Postmortem Automation with LLMs, Drafts That Don't Lie

Postmortem Automation with LLMs, Drafts That Don't Lie

May 23, 2025 · 9 min read · by Muhammad Amal programming

TL;DR — Pull timeline from Slack, PagerDuty, and Argo CD into a structured record, let claude-3.7-sonnet draft only the narrative sections, hard-anchor every claim to a source URL, and never let the model invent a root cause.

The first generation of LLM postmortem tools all made the same mistake. They fed the model a Slack channel transcript and asked for a postmortem. The output was confident, well-written, and frequently wrong about timestamps, cause, and impact. A senior SRE would catch the lies in five minutes, but only after wasting the 30 minutes spent reading them.

The right model is narrower. Treat the postmortem as a structured document with two kinds of fields: timeline data (objective, pulled from systems) and narrative data (subjective, drafted by the model from the timeline data). The model never authors the timeline. It only writes prose that’s traceable back to a structured entry. Every paragraph the model produces has a footnote pointing to a Slack permalink, an Argo CD revision, or a PagerDuty event ID.

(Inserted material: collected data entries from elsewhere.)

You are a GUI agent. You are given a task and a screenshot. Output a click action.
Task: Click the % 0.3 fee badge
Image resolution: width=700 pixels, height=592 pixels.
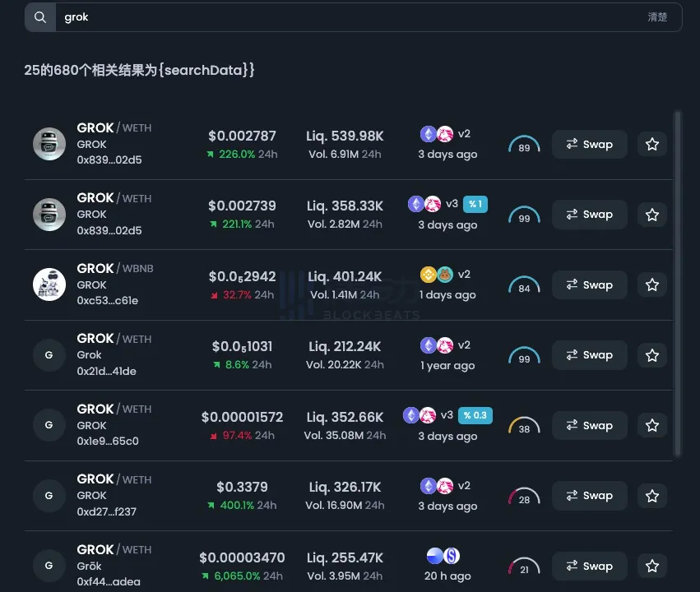pyautogui.click(x=475, y=415)
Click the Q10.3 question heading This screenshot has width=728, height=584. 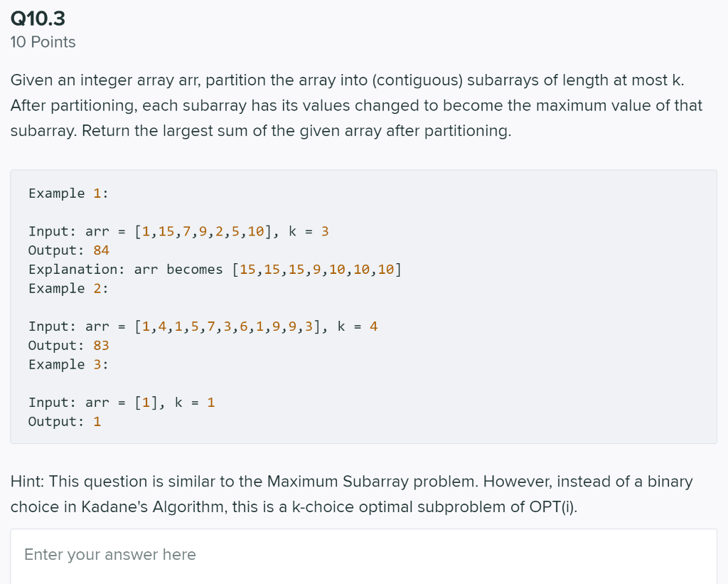point(38,18)
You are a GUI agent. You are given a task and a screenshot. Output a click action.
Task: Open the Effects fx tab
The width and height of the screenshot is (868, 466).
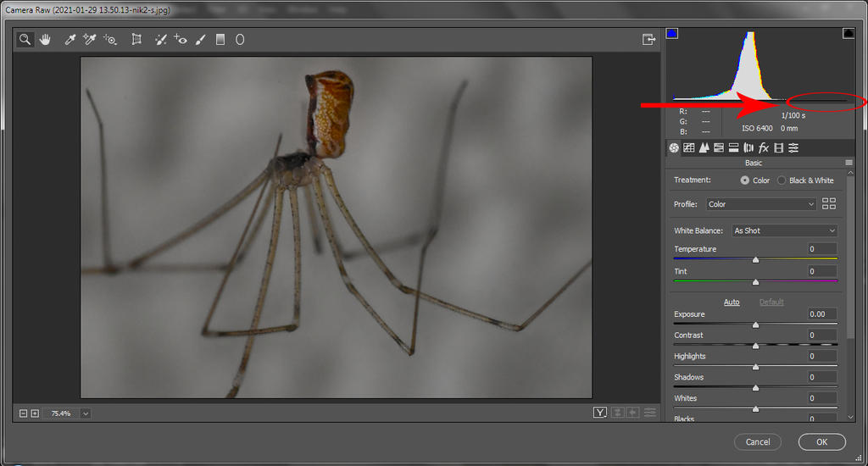(763, 147)
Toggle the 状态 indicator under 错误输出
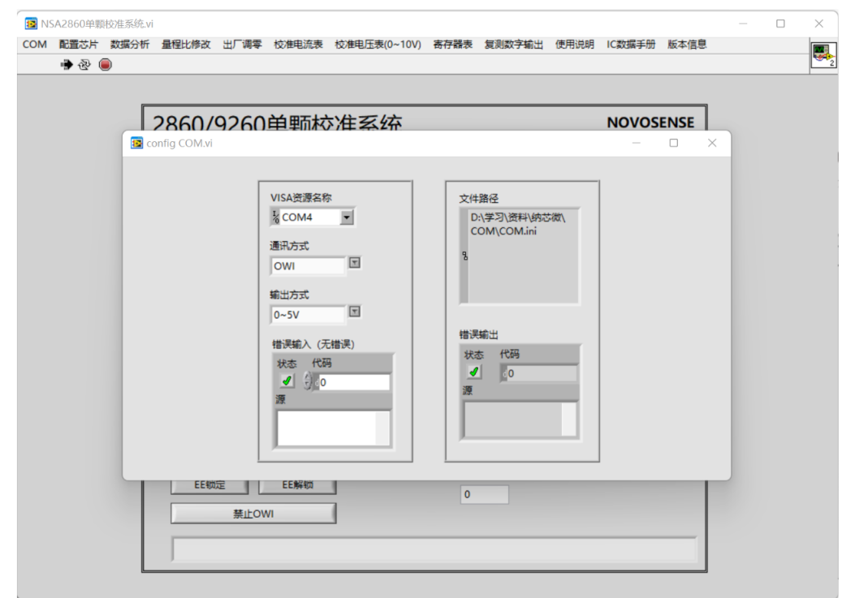This screenshot has height=598, width=868. click(x=474, y=372)
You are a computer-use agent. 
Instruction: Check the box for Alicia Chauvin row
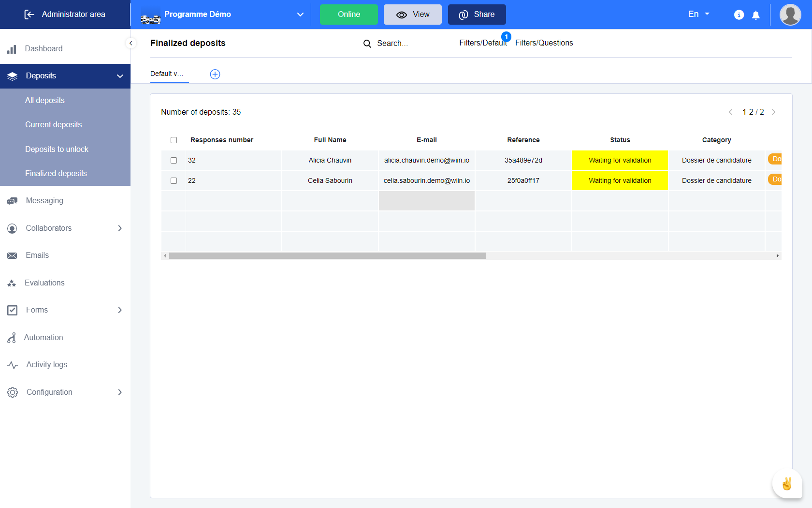click(x=174, y=161)
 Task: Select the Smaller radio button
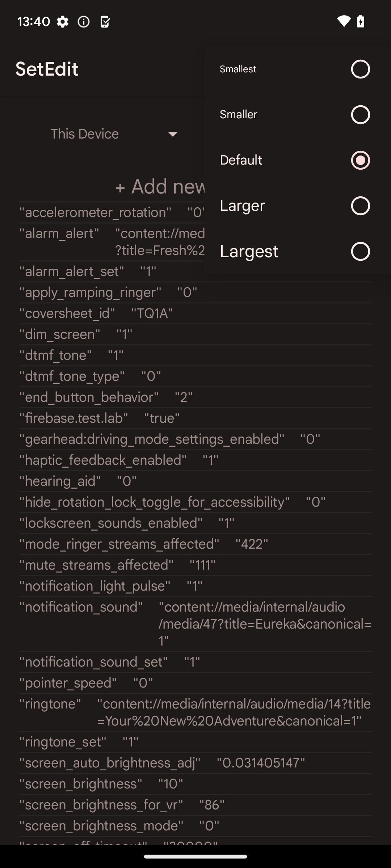tap(360, 115)
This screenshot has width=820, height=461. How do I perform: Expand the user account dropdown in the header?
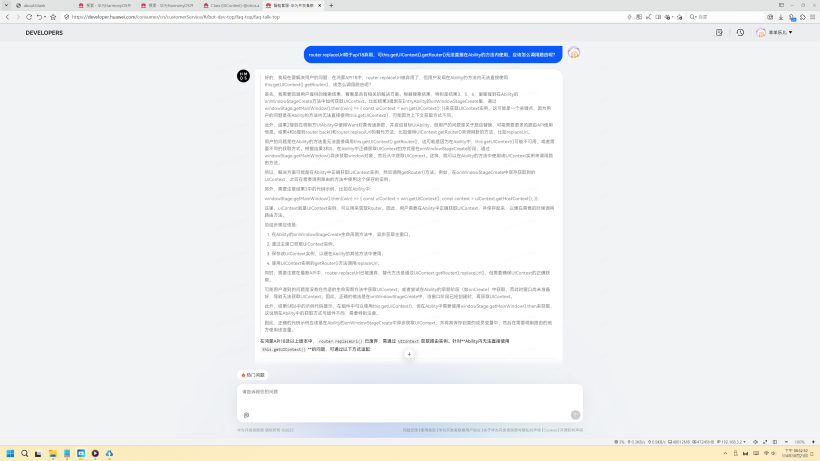point(775,33)
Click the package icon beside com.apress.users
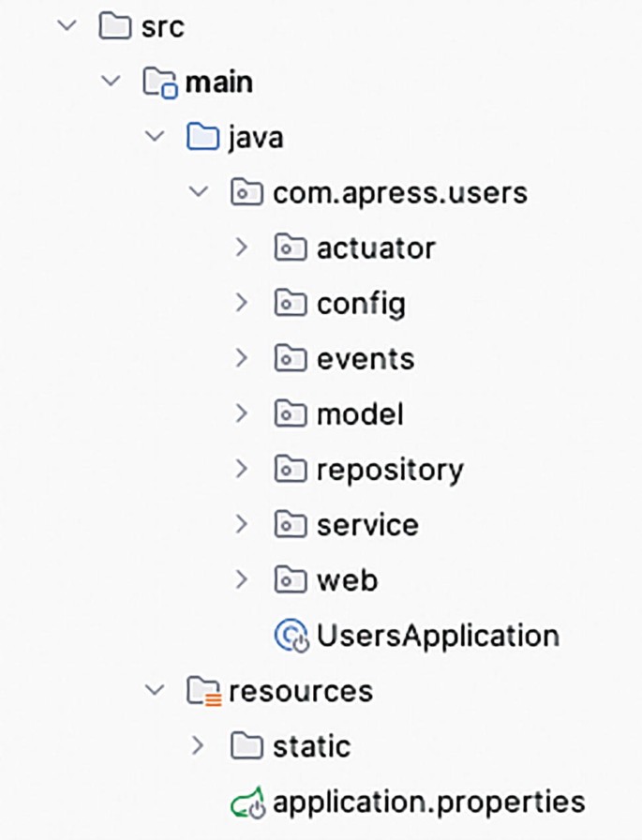 [247, 191]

The result is a draft that takes the on-call from a blank page to a 30-minute review. They edit the prose, fix the model’s interpretation, and ship the postmortem. They don’t waste time arguing with hallucinated facts.

1. The Postmortem Schema

Treat the postmortem as YAML first. Markdown is the rendering, not the source of truth.

# schema/postmortem.yaml
incident_id: PD-12345
title: "Checkout 5xx spike, 14 May 2025"
status: draft  # draft | review | published
severity: sev2
window:
  detected_at: 2025-05-14T14:23:11Z
  acknowledged_at: 2025-05-14T14:24:02Z
  resolved_at: 2025-05-14T15:07:33Z
impact:
  users_affected: "approximately 2.1% of checkout requests"
  duration_minutes: 44
  revenue_estimate_usd: 8400
timeline:
  - at: 2025-05-14T14:23:11Z
    source: pagerduty
    source_url: https://acme.pagerduty.com/incidents/Q5...
    event: "PagerDuty incident triggered: CheckoutP99Latency"
  - at: 2025-05-14T14:18:00Z
    source: argocd
    source_url: https://argocd.acme.com/applications/checkout?revision=a3f...
    event: "Argo CD synced checkout to a3f1c9 (PR #4421)"
  - at: 2025-05-14T14:25:42Z
    source: slack
    source_url: https://acme.slack.com/archives/C12/p17158...
    event: "Alice: rolling back to previous revision"
narrative:
  summary: null  # to be drafted
  what_happened: null
  why_it_happened: null
  what_we_did: null
  what_we_learned: null
action_items: []

The model only writes into narrative. It never touches timeline, window, or impact. Those are facts.

2. Pulling the Timeline

Three sources matter for most incidents: Slack, PagerDuty, and the deploy system. Pull from all three with parallel async calls.

# timeline/collect.py
import asyncio
import httpx
from datetime import datetime, timedelta

async def collect_timeline(pd_incident_id: str) -> list[dict]:
    pd = await fetch_pagerduty(pd_incident_id)
    window_start = pd["created_at"] - timedelta(minutes=15)
    window_end = (pd["resolved_at"] or datetime.utcnow()) + timedelta(minutes=15)
    channel = pd["custom_details"].get("slack_channel")
    affected_services = pd["custom_details"].get("services", [])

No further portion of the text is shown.